Bonavista MHA Craig Pardy says he was disturbed to hear about a man who died in an ambulance on the way to Clarenville while the Bonavista emergency room was closed.
According to his daughter, Shelley Gosselin, 78-year-old Charles Marsh went to the Bonavista emergency room on Feb. 19 because he was having an asthma attack. The hospital was closed, meaning anyone having a medical emergency had to travel to Clarenville — more than 100 kilometres away.
Gosselin said her father died the next morning in an ambulance on the way to Clarenville.
On Wednesday, Pardy said he was saddened by the story — but not surprised.
"It wasn't something that we weren't expecting," he said. "If someone were in dire need of emergency attendance … only to go to the local hospital and find the doors locked, one would sometimes know that an hour and a half is not going to be suitable for that particular patient."
Marsh's death comes after months of emergency room closures in Bonavista, which became even more frequent In February.
"The gentleman did try to access health care locally here, only to find the doors locked. And that is the disturbing part of the story here," Pardy said.
Until last year, Pardy said, those closures would have been unheard of.
"We never would have imagined that to be the case. I think it's a condemnation of the system," he said.
Levelling the playing field
Bonavista residents have organized weekly protests and are holding a town hall meeting focused on health care on Wednesday night.

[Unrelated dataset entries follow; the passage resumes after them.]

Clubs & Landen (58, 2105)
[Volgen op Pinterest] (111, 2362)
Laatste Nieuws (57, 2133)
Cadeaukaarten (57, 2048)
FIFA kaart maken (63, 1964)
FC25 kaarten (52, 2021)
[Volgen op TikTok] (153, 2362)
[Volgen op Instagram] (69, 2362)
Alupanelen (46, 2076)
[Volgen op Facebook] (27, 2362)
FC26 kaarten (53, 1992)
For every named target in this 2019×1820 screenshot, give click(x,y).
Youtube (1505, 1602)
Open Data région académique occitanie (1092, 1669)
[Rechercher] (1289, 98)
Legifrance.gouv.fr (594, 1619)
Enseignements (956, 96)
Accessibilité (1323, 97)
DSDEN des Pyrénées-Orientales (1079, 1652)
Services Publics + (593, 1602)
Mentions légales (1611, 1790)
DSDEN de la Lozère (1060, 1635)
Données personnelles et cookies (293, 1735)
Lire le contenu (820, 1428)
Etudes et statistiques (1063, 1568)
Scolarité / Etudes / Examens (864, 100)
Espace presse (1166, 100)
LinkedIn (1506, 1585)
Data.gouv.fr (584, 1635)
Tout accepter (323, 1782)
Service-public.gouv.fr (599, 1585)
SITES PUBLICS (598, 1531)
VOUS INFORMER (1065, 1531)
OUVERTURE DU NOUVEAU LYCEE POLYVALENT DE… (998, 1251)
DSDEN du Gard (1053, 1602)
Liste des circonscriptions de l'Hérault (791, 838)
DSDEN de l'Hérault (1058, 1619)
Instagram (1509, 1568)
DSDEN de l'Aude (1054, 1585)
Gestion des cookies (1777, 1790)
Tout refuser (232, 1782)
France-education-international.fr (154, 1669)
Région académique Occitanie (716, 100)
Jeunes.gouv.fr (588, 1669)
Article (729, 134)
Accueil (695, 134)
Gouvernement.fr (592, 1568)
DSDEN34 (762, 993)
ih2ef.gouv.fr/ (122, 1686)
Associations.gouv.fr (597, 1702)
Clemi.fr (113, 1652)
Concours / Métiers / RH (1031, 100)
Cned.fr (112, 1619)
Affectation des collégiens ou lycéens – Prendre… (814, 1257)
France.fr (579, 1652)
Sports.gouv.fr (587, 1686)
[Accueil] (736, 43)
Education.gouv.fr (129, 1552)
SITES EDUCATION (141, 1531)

Bonavista's town council has announced plans to offer additional financial incentives and land to doctors who agree to move to the town.
Eastern Health won't comment on Marsh's death, but in a statement a spokesperson said the health authority has secured staff for the Bonavista room for 19 days in March so far and is working on staffing more days.
The emergency room in Bonavista was open Wednesday but was scheduled to close for a day on Thursday morning.
Pardy said the scheduled coverage is positive but he wants the provincial government to respond — and offer more money to convince doctors to move to places like Bonavista.
"There are things that government can do to make it on a level playing field, not only to make it more attractive by an incremental amount, but in order to give us parity with those in other regions."
CBC News asked for an interview with provincial Health Minister Tom Osborne, but spokesperson Laura Thomas responded with a statement. The statement offered condolences to Marsh's family, but Thomas said the department couldn't specifically comment on Marsh's case due to privacy laws.
Thomas said there is a focus on recruiting personnel for the Bonavista emergency room.
"The department, in partnership with the regional health authorities, remains focused on recruitment initiatives for both urban and rural locations across Newfoundland and Labrador," said Thomas.
CBC News has also asked Premier Andrew Furey for comment.
Bonavista isn't the only community where the emergency room keeps closing — over the past year, emergency rooms in several towns across the Eastern Health and Central Health regions have closed repeatedly.
Newfoundland and Labrador also recorded a five-year-high in emergency department deaths — 326 — in 2022.
When the emergency room in New-Wes-Valley closes, residents have to travel 120 kilometres for emergency medical assistance at the James Paton Memorial Regional Health Centre in Gander.
Michael Tiller, mayor of New-Wes-Valley, says the closures have residents stressed.
"They're worried that if they do get sick and it's something serious, will they even be able to get to James Paton?" he said.
Tiller, who's also a paramedic, said it's a "miracle" that more people haven't died while their local emergency room was closed.
"Every patient is different, every situation is different. But I'm sure that any delay in treatment would, you know, could very well result in the negative outcome," he said.
According to a Central Health press release, the emergency room in New-Wes-Valley closed at 2 p.m. on Wednesday. The emergency room is scheduled to reopen for six hours of virtual care on Thursday, before closing again until at least Saturday.
But Tiller said the situation in New-Wes-Valley is improving — though it isn't totally fixed.
"Diversions are not as frequent, not at all as what they used to be, and that's a good thing, of course, but we are having periods of a day here or a couple days there where we are on diversion," he said.